### RECORDS FOR THE EXERCISE

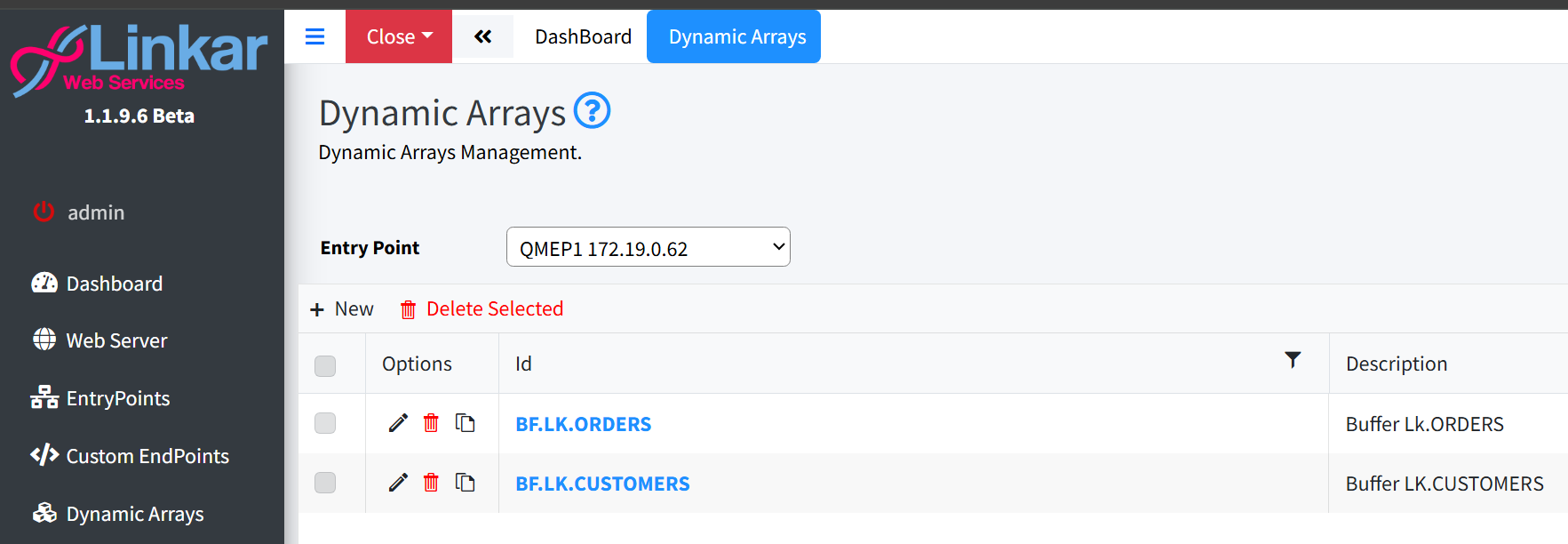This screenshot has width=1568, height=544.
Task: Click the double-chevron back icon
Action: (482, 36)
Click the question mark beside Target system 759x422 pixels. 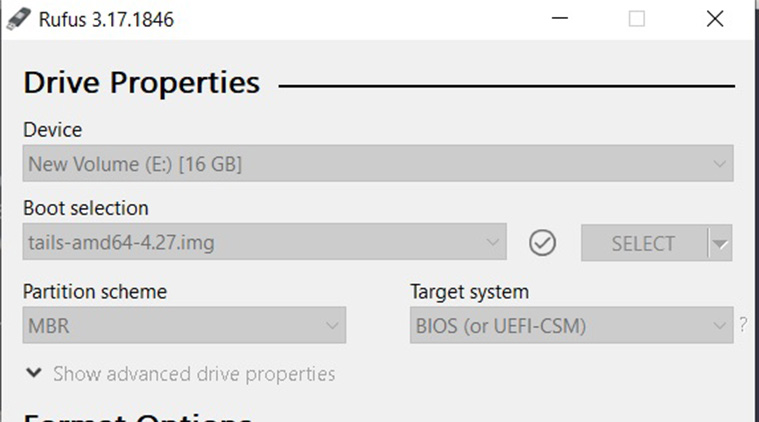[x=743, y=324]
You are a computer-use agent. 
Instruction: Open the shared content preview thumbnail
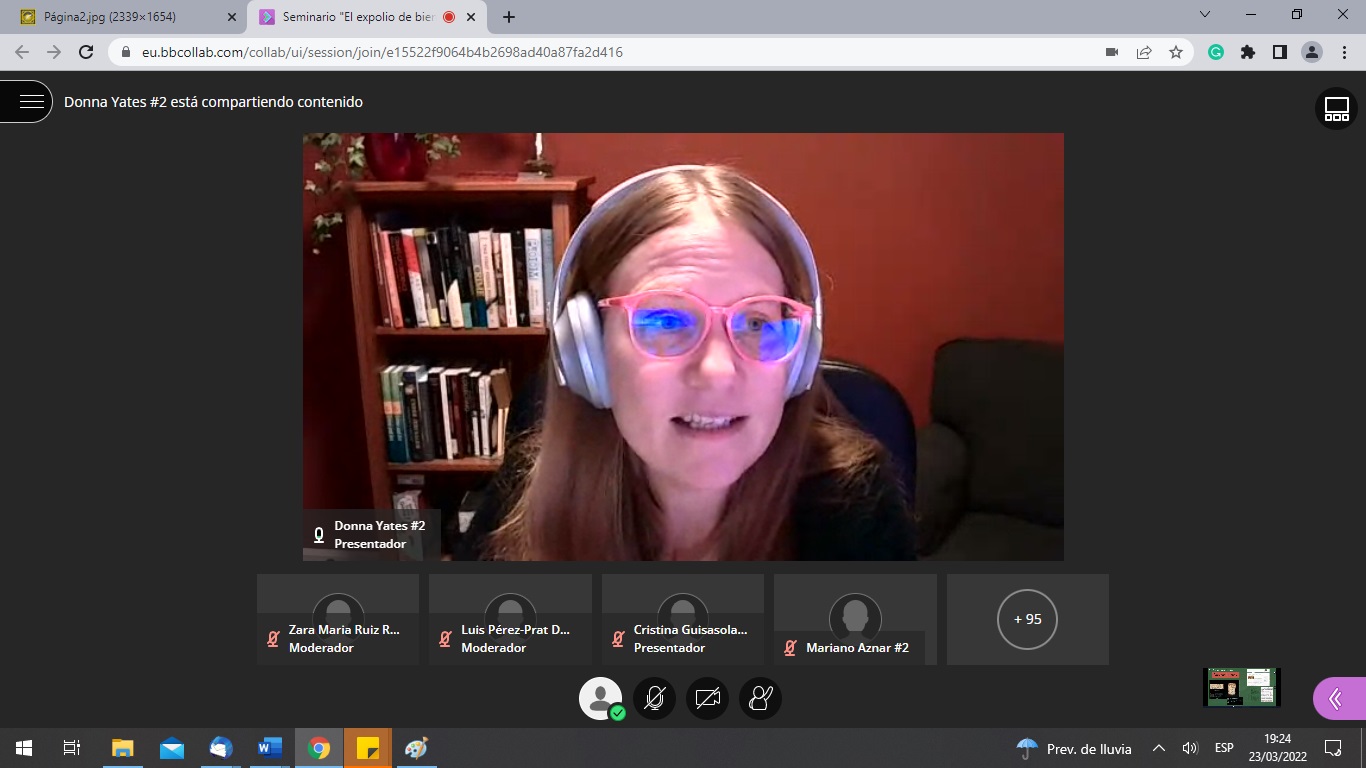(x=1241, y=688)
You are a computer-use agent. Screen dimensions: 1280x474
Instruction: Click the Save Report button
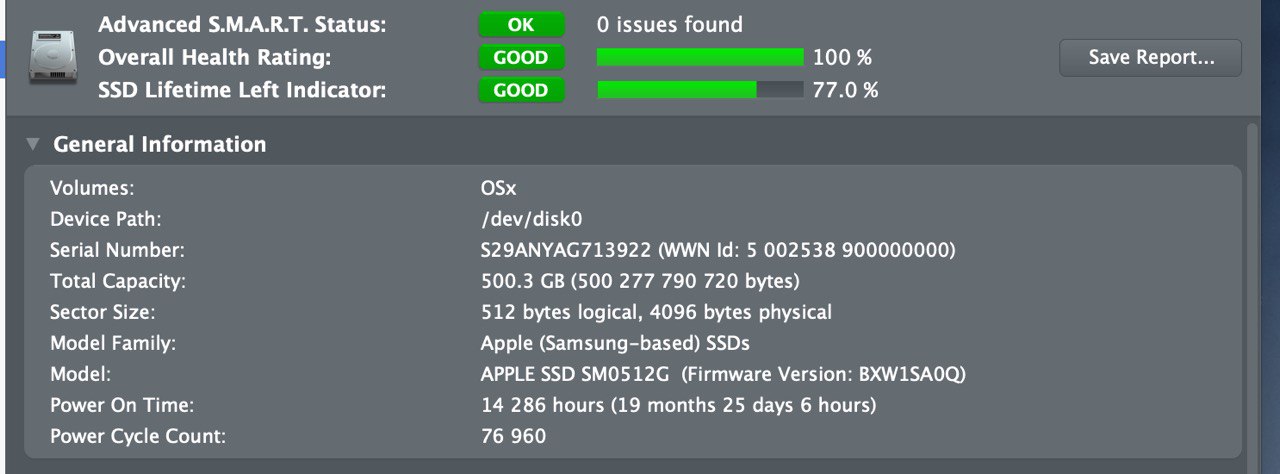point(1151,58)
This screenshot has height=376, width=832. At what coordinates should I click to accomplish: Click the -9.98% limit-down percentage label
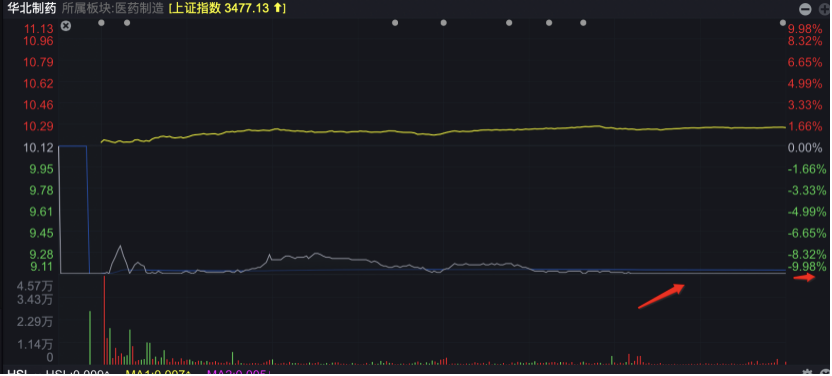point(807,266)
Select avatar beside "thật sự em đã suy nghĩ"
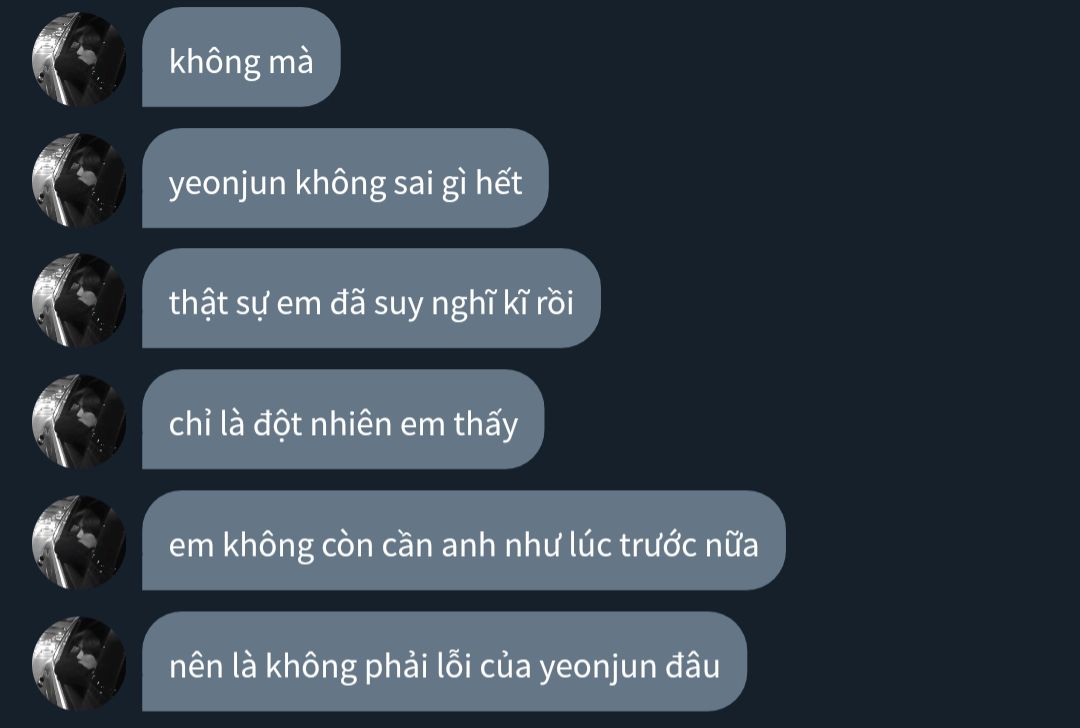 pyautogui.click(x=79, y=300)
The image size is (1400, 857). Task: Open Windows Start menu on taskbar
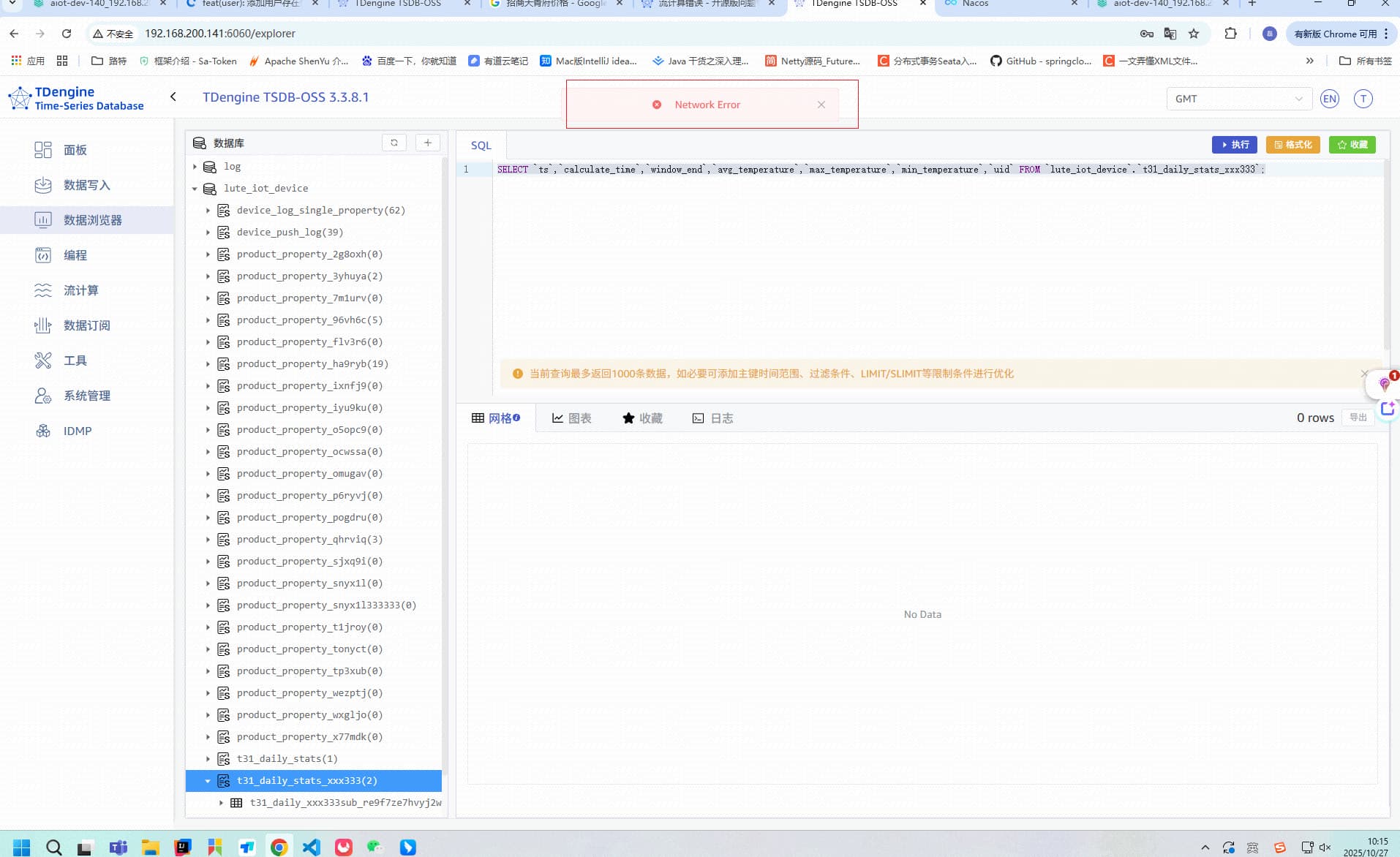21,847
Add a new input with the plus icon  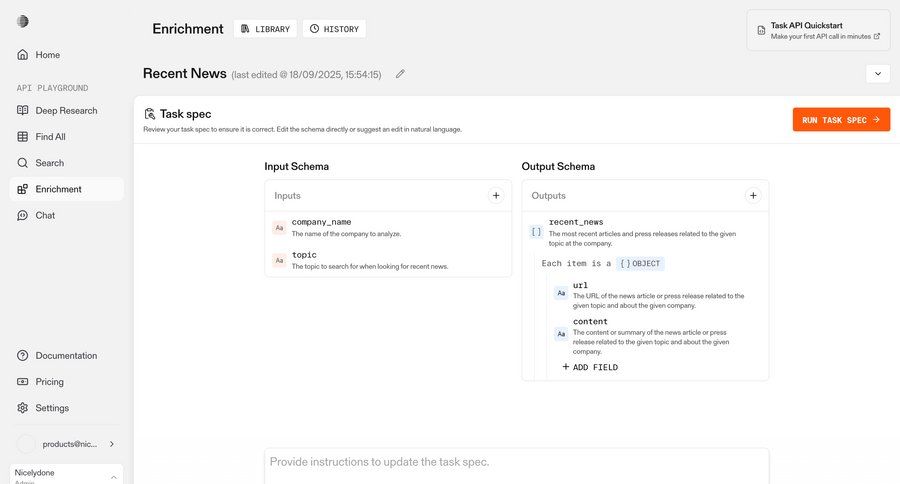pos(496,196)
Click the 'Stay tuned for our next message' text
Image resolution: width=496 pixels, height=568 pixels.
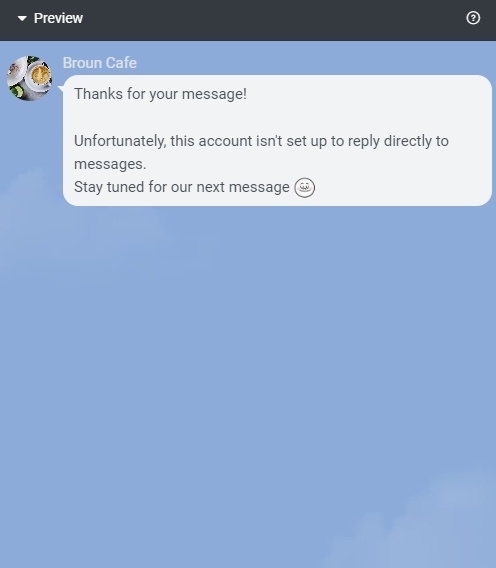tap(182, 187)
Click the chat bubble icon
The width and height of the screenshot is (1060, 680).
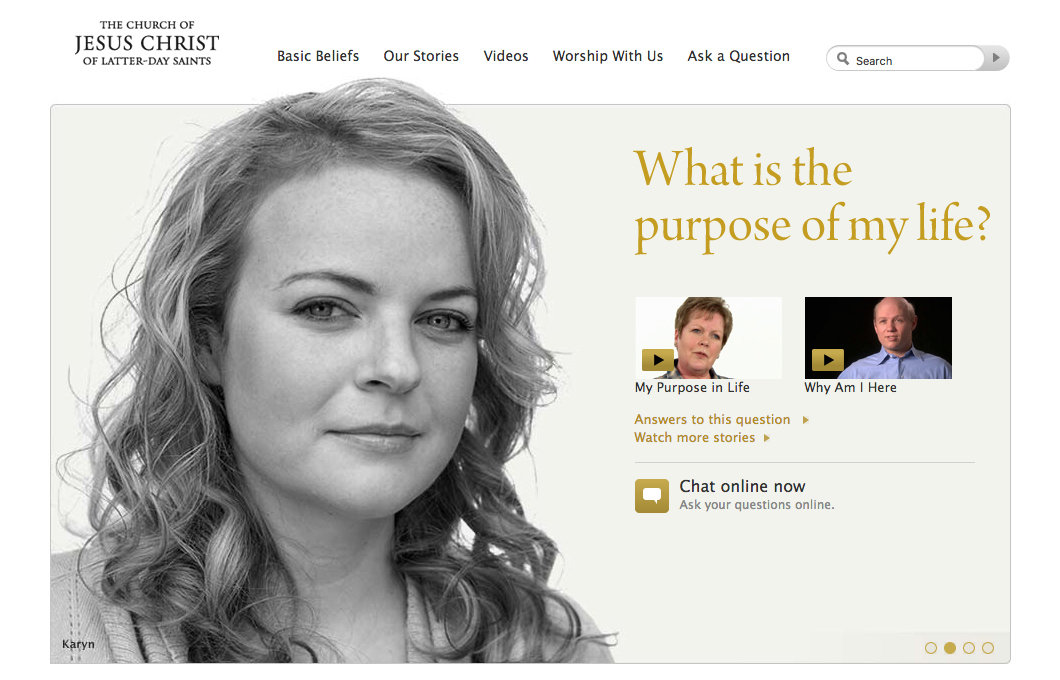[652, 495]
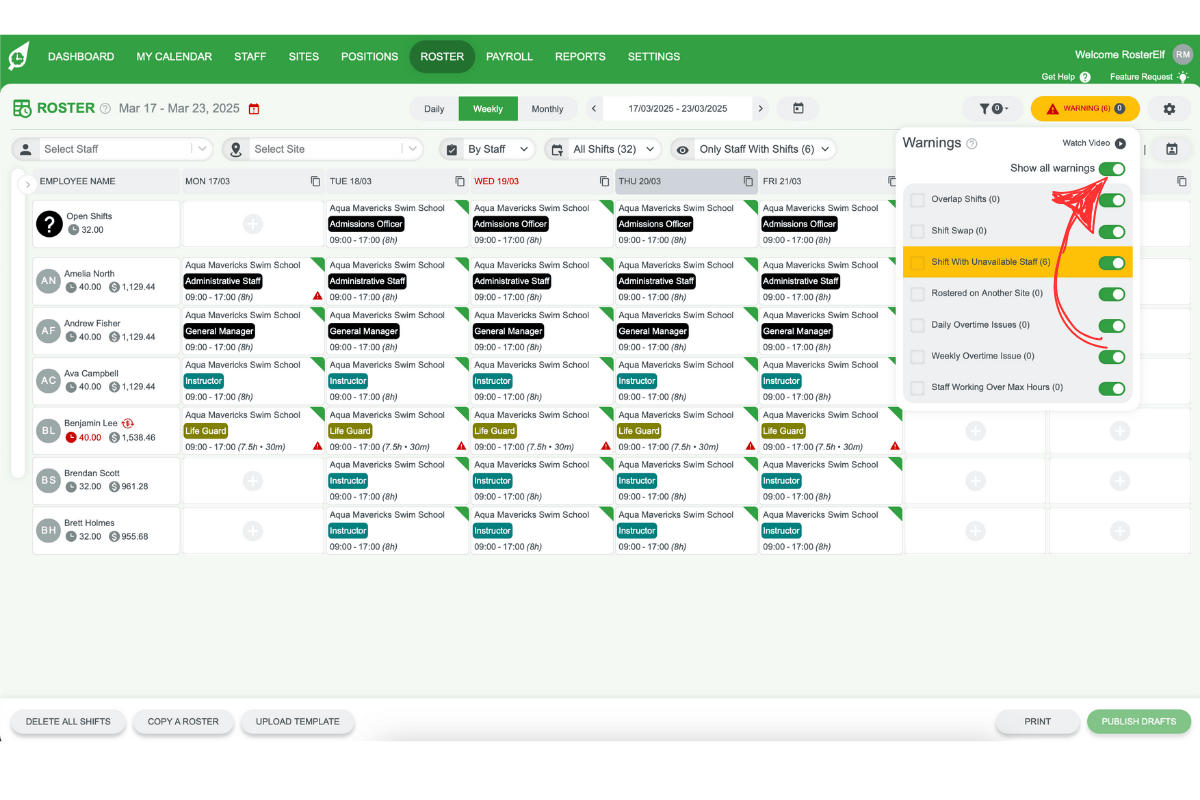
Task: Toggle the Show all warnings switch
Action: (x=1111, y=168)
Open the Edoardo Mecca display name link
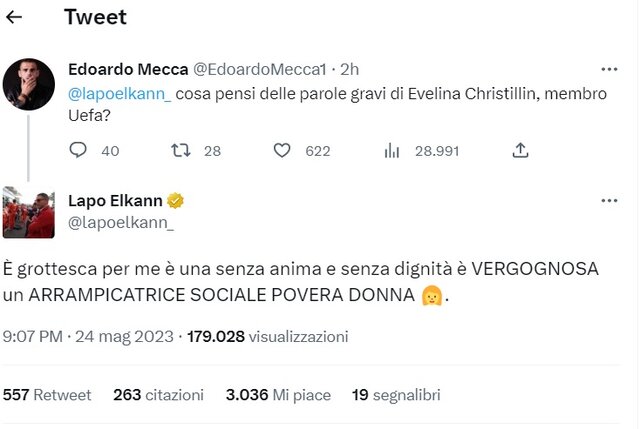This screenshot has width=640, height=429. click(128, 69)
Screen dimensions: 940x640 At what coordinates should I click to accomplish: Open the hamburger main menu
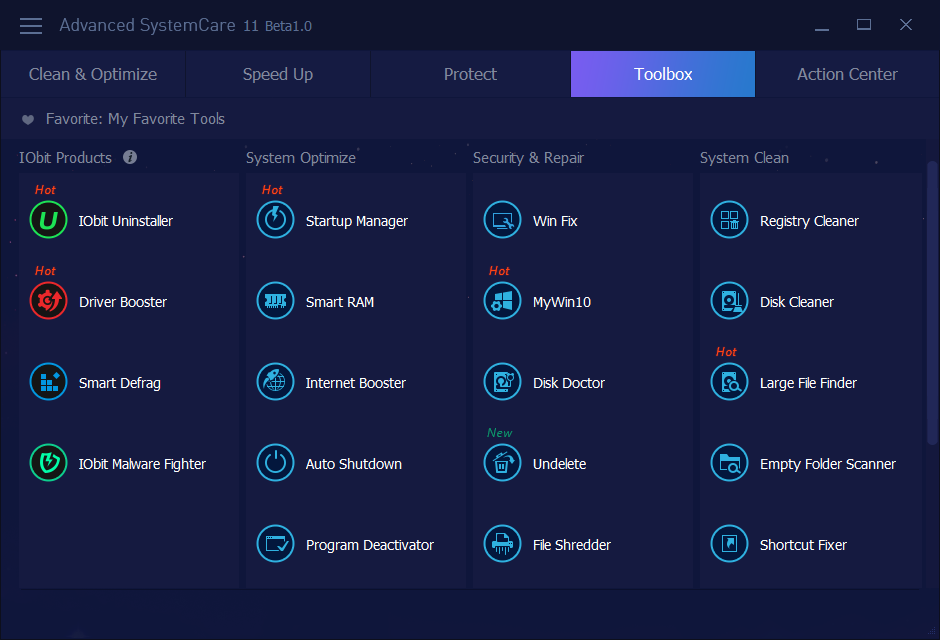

### WHAT NEEDS TO BE DONE
Show me each line of the listing above with "computer" in it.

### WRITTEN REPLY
You are a computer-use agent. 
You are a computer-use agent. Screen dimensions: 1280x474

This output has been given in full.